Every pastor knows that preaching the Word regularly demands a lot of time spent in research and development.
We collect and categorize ideas. We dig into our passages. We assemble supporting verses and material. We put it all in outline form. And then, we deliver it!
One of the last steps in the preparation process is to add flavor to the message in order to communicate it well to a modern audience.
The Bible says of Solomon that “the Preacher sought to find delightful words…” (Ecclesiastes 12:10 NASB)
“Let your speech always be gracious, seasoned with salt…” Col. 4:6 (RSV) “Talk to them agreeably and with a flavor of wit, and try to fit your answers to the needs of each one.” Col. 4:6 (JB)
In other words, we should flavor the message for our audience – not to make it more or less acceptable, but to make it more memorable and engaging.
If words are to enter people’s hearts and bear fruit, they must be the right words, shaped to pass defenses and explode silently and effectually within their minds.
In other words, what you say matters, and how you say it matters, too!
Once I’ve done the work of preparing the content of the message, I ask these six questions.
- What is the most practical way to say it?
- What is the most positive way to say it?
- What is the most encouraging way to say it?
- What is the simplest way to say it?
- What is the most personal way to say it?
- What is the most interesting way to say it?
And once I’ve walked through those questions, I then evaluate the sermon to see what kind of flavoring I’ve really added. I use at least five different methods of flavoring a message.
Illustrations are the windows of the message – they let the light in. Preaching a sermon with no illustrations is like guiding someone around in the dark with all the lights shut off.
Illustrations should be used wisely, to amplify the meaning of the text. They should be somewhat brief – don’t get bogged down in all of the irrelevant details. And they should always have a point and connect back to the main thrust of the sermon.
Jesus often used a form of ancient Hebrew, exaggerative humor.
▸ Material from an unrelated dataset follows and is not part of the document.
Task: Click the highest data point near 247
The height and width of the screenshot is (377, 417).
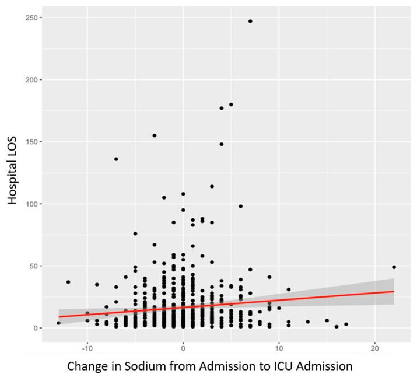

When he talked about straining at gnats while swallowing camels, his audience would have laughed.
Humor breaks the ice with people and breaks down barriers, creating a bond with the audience that paves the way for the serious appeal of the message to come through.
Testimonies and Life Change Stories
Fromt the earliest days of Saddleback, we’ve used both live and recorded testimonies in our services. We usually have people write out what they’re going to say so that we can coach them in using correct terms.
People will often forget the main points of the sermon long before they forget the story someone told in the middle of those points.
Video and Film Clips
We don’t use them much, but sometimes we use clips from popular movies to illustrate something in a message. And there have also been times when we’ve made our own clips, too.
Tag Team Preaching
One of the hardest things for a pastor to do is to trust someone else to preach to the congregation. This is especially true when they’re preaching in tag team fashion.
I’ve found that our church needs to hear from voices other than mine. And I’ve also found that people pay closer attention when a new speaker steps out on stage.
I love and wholeheartedly agree with what my friend, Chuck Swindoll, says about flavoring the message:
If you think the gathering of biblical facts and standing up with a Bible in your hand will automatically equip you to communicate well, you are deeply mistaken. It will not. You must work at being interesting. Boredom is a gross violation, being dull is a grave offense, and irrelevance is a disgrace to the Gospel. Too often these three crimes go unpunished and we preachers are the criminals.
Remember to add flavoring to your message for this weekend!